Karla News

Top 5 Sources of Vitamin D2

Cod Liver Oil, Cooking Salmon, Essential Vitamins

Vitamin D2 is in the family of D vitamins. These vitamins are essential for so many reasons. Vitamin D2 is in a group of fat soluble prohormones. This means that it is acts like a hormone. We absorb D vitamins from food and sun exposure. Vitamin D2 has so many functions within the body. This vitamin helps to promote healthy skin and strong bones. In addition it helps to increase how much calcium the body is actually able to absorb.

Sunlight

Vitamin D, D2, and D3 can all be obtained just by getting some sun light each and every day. It is important to get about 20 minutes of sunshine per day in order to absorb what is needed. You don’t need to bake in the sun in order to get what your body needs, but you do need to get some sun light exposure. Moderation is important because you do need sun, but you don’t need too much sun. Too much sun can increase your chance of developing skin cancer.

Salmon

Salmon is a major source of vitamin D2 and other D vitamins.
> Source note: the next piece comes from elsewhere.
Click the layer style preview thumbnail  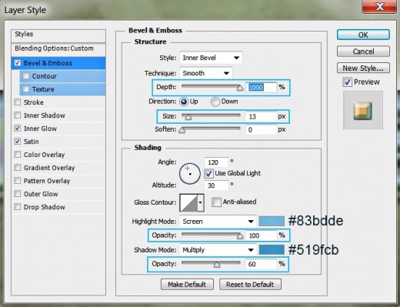(x=363, y=111)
Broiling or lightly baking salmon is one way to ensure that high levels of vitamin D2 stay in tact. Sometimes over backing cooking salmon on a grill will destroy many essential nutrients. Salmon is often called an anti-aging food because it contains so many nutrients that help to prevent inflammation and protect cells such as omega 3 fats, vitamin A and D vitamins.

Raw Cows Milk

You will find a great deal of vitamin D2 in Raw Cows Milk. Many essential vitamins are destroyed when you buy store bought cows milk, however you can get the highest levels of vitamin D2 by buying raw cows milk. Raw cows milk is generally very safe when it is purchased from a clean local dairy. Raw cows milk also contains many other essential vitamins, enzymes and white blood cells. White blood cells are fighter cells that destroy pathenogens and viruses within the human body. Breast milk also contains high levels of white blood cells.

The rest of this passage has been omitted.